Поди к себе и черное надень
И волосы свои, мою отраду,
Железу дай скосить.
Потом печаль
Отрадную разделим мы.
С молитвой
И тихими слезами обовьешь
Ты полотном немое изваянье
И медною властителей почтив
Полнощных чашей, яркому огню
Последнее отдашь…
Не надо мертвых
Мучительной мечтою огорчать
И их покой тревожить…[37]
Лаодамия уходит. Она возвращается остриженной и в черных лохмотьях, Шествие направляется со статуей, изготовленной для сожжения, к костру. Лаод<амйя> несет чашу и по щекам ее текут слезы. Чувства хора делятся: одно полухорие славит «печаль, которая дышит примиреньем». Другая часть женщин мучится сомнениями: поющим грезятся «взмахи рук и ланиты, полные смерти».
Между тем за сценой происходит смятение. Оно отзывается на восклицаниях хора… Вот доносятся уже ясные крики, голоса, слова. Там кого-то спасают, раскидывают костер. На сцену выходит Акаст с обгоревшими волосами, опаленным лицом и сразу постаревший до неузнаваемости. Лаодамия бросилась в костер…
… Молча… молча,
Как черная овца, она в огонь,
За мужем кинулась…[38]
Последний разговор и почти циническое отчаяние старика страшны (так мне кажется по крайней мере). Трагедия оканчивается следующими стихами хора, который под их пение покидает орхестру.
СтрофаЕсли нить у слепой развилась,
Ей не свиться, как раньше, вовеки.
Но на белый и нежный атлас
Вы зачем же струитесь из глаз
По ланитам, горячие реки?
Если старцам мечта тяжела,
Точно бремя лесистое Эты,
Лунной ночью ты сердцу мила,
О, мечты золотая игла,
А безумье прославят поэты.[39]
До свидания или письма.
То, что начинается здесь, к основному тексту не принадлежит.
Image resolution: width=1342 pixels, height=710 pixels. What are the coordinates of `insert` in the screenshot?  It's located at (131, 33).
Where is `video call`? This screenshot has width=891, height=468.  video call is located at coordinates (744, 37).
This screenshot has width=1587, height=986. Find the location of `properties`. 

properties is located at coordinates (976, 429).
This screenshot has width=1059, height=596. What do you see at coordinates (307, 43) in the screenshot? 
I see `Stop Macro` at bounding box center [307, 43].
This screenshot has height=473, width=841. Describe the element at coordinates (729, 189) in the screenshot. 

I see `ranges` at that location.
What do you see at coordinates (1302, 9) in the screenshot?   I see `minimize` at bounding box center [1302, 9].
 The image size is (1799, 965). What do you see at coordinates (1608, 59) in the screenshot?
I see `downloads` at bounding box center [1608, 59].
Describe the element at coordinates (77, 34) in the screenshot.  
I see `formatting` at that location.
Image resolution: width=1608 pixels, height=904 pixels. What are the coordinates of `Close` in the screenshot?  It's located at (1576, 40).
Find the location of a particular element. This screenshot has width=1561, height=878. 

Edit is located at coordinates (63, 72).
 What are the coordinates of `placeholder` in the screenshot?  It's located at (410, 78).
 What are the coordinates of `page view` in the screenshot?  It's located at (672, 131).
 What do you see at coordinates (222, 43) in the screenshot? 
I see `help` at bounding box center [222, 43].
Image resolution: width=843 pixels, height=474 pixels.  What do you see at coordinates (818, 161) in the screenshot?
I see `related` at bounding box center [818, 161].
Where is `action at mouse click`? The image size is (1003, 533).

Отзовитесь.
Ваш И. А.
А. В. БОРОДИНОЙ
15. VI 1904
Ц<арское> С<ело>
Дорогая Анна Владимировна,
Я уже начал было беспокоиться о Вас, когда получил вчера Ваше письмо. Слава богу, что Вы хоть немножко вздохнули в тепле, да еще с музыкой в сердце — и какой? написанной для нашего волненья…
Вы пишете, что только смутно чувствуете, а не можете формулировать, что именно прекрасно в полноте захваченной Вашим сердцем музыки. Я не думаю вообще, чтобы слова, покуда по крайней мере, могли исчерпать различие между отдельными музыкальными восприятиями. Можно говорить только об объективном различии, но субъективный момент музыки до сих пор измеряется лишь элементарными или произвольными метафорами. — То, что до сих пор я знаю вагнеровского, мне кажется более сродным моей душе, чем музыка Бетховена, а почему я и сам не знаю. Может быть, потому, что вечность не представляется мне более звездным небом гармонии: мне кажется, что там есть и черные провалы, и синие выси, и беспокойные облака, и страдания, хотя бы только не бессмысленные. Может быть, потому, что душа не отделяется для меня более китайской стеной от природы: это уже более не фетиш. Может быть, потому, что душа стала для меня гораздо сложнее, и в том чувстве, которое казалось моему отцу цельным и элементарным, я вижу шлак бессознательной души, пестрящий ею и низводящий с эфирных высот в цепкую засасывающую тину. Может быть, потому, что я потерял бога и беспокойно, почти безнадежно ищу оправдания для того, что мне кажется справедливым и прекрасным. Может быть, просто потому, что я несчастен и одинок…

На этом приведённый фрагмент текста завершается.